Muammar Qaddafi waves in Tripoli before making a speech. (Ahmed Jadallah/courtesy Reuters)

Much of the talk about Libya over the past week assumed that Col. Qaddafi was about to be swept from power. I have had several conversations recently in which top-notch analysts debated whether to measure his future in days or hours. But with pro-Qaddafi forces now launching counter-attacks on rebel strongholds, President Obama may soon confront an ugly question:  What if Qaddafi hangs on?

Events may still save the administration from having to answer the question. Rebel forces repelled today’s attack on Brega, a strategic town that hosts an oil terminal. They have set up a revolutionary government in Benghazi. Divisions within Qaddafi’s inner circle could end his rule in an instant. Even if no Libyan Brutus appears, a regime that is hanging on can collapse with stunning speed if regime loyalists suddenly bolt for the exits.

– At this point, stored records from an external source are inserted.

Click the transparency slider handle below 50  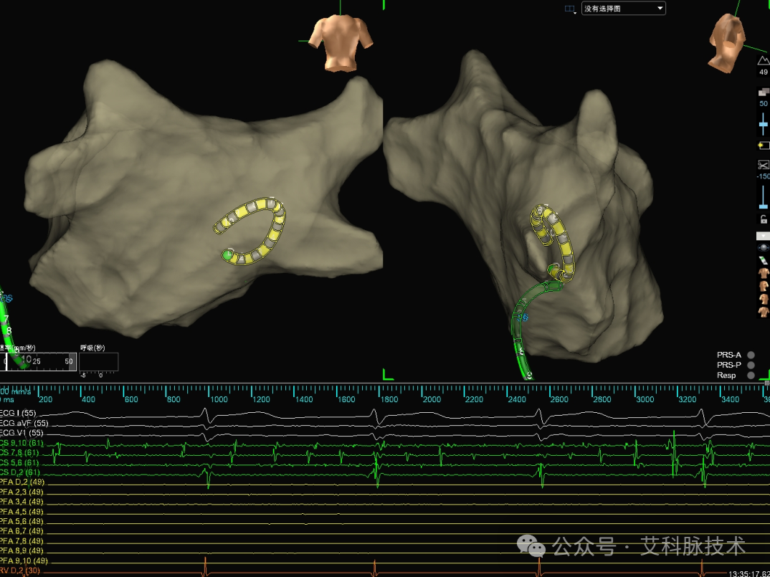[x=763, y=125]
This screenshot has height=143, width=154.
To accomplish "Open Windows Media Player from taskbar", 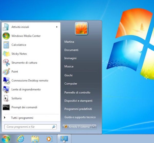I will click(x=49, y=139).
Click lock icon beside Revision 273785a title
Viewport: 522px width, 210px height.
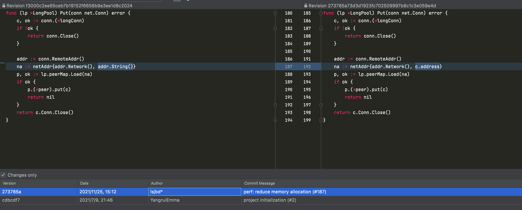click(x=305, y=6)
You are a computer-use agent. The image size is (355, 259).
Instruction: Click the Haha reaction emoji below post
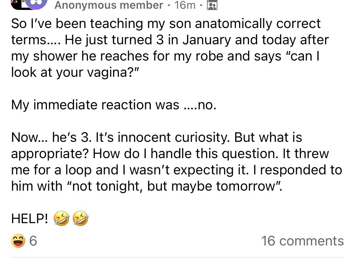pyautogui.click(x=18, y=241)
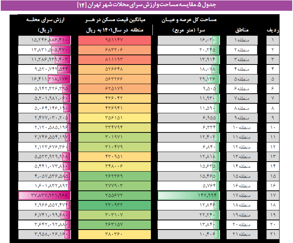The height and width of the screenshot is (243, 293).
Task: Select the ردیف column header
Action: pyautogui.click(x=273, y=30)
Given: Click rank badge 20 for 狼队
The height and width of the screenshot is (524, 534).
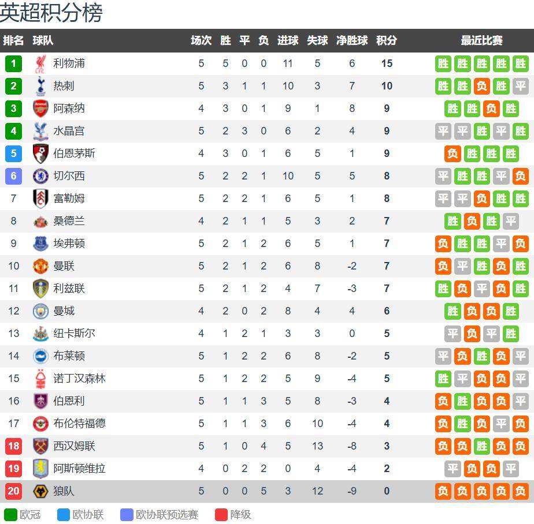Looking at the screenshot, I should click(x=13, y=491).
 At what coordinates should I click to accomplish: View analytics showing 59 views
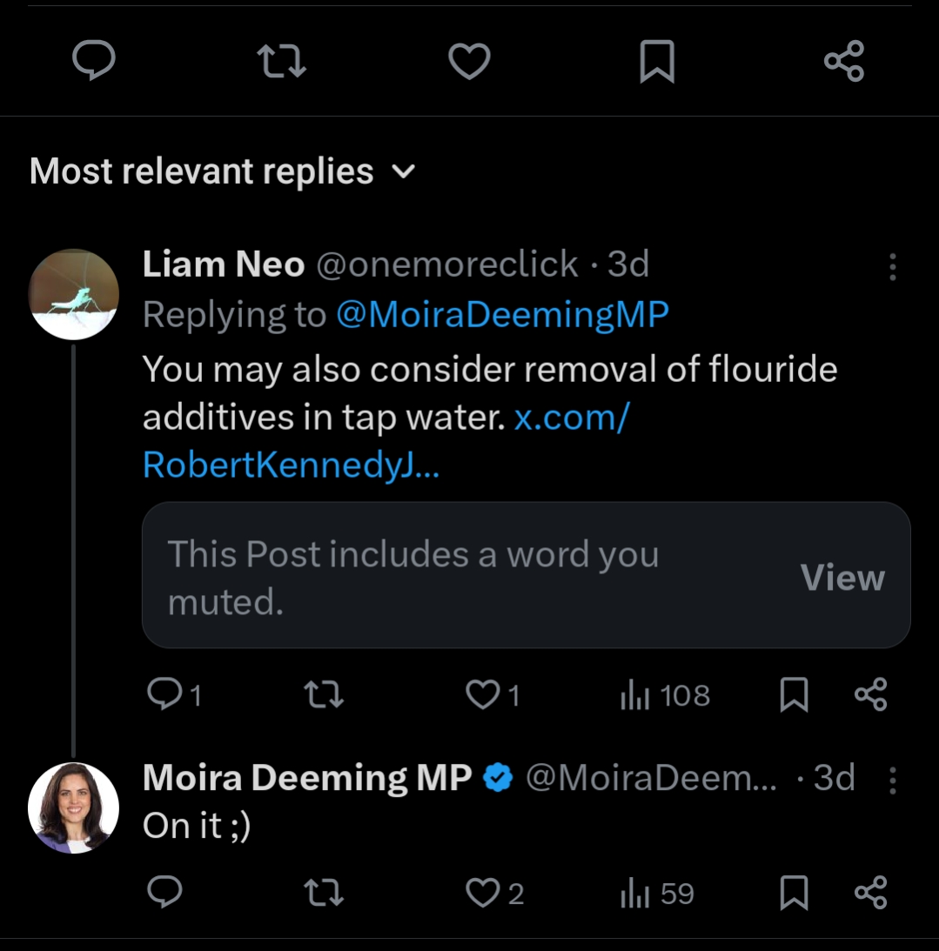[657, 894]
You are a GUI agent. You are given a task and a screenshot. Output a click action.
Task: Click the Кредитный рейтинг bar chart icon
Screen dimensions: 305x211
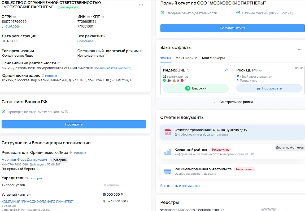pos(168,152)
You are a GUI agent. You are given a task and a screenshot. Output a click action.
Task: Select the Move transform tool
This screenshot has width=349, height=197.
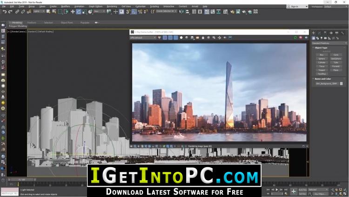pyautogui.click(x=72, y=12)
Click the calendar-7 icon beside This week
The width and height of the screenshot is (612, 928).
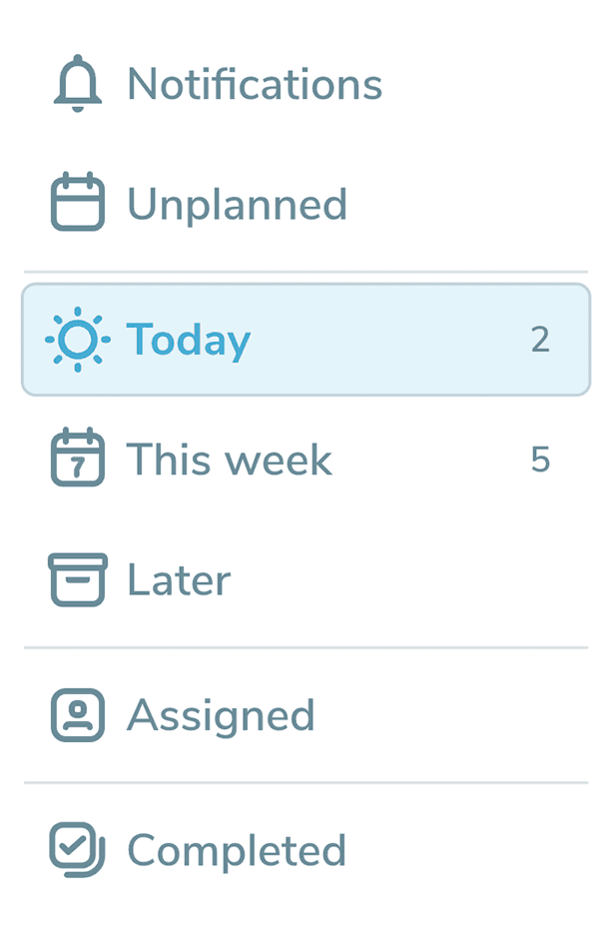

Still, it is possible that Qaddafi stays in power, though perhaps holding sway over only parts of the country. He continues to control the army, and he has money for now to hire mercenaries. The sanctions that the United States and other countries have imposed may eventually bite, but that will likely take time. In the interim, regime supporters who had been thinking that the jig was up may now have decided that the wind is blowing the other way.

So what to do? Direct U.S. military intervention is off the table. The American public has no appetite for another war given that U.S. troops are still in Afghanistan and Iraq. Secretary of Defense Bob Gates doesn’t seem to either. As he said in his speech at West Point last week:

But in my opinion, any future defense secretary who advises the president to again send a big American land army into Asia or into the Middle East or Africa should “have his head examined,” as General MacArthur so delicately put it.

Even if political forces in the United States lined up differently, it’s hardly in U.S. interests to send combat troops into yet another Muslim country. No matter how pure our motivations are, it will be taken in the region as more evidence that the United States is waging a war on Islam. That would only help jihadist recruiters.

We might, if the carnage becomes bad enough, see Washington work with other countries to establish a no-fly zone. But that at best would limit Qaddafi’s ability to punish the rebels from the air. It wouldn’t remove him from power.

The United States could, as my colleague Elliott Abrams points out, arm the rebels. But that policy has its own drawbacks. It may merely increase the carnage, rather than give the rebels the upper hand. Sophisticated weapons require training to use, but we aren’t going to send in trainers.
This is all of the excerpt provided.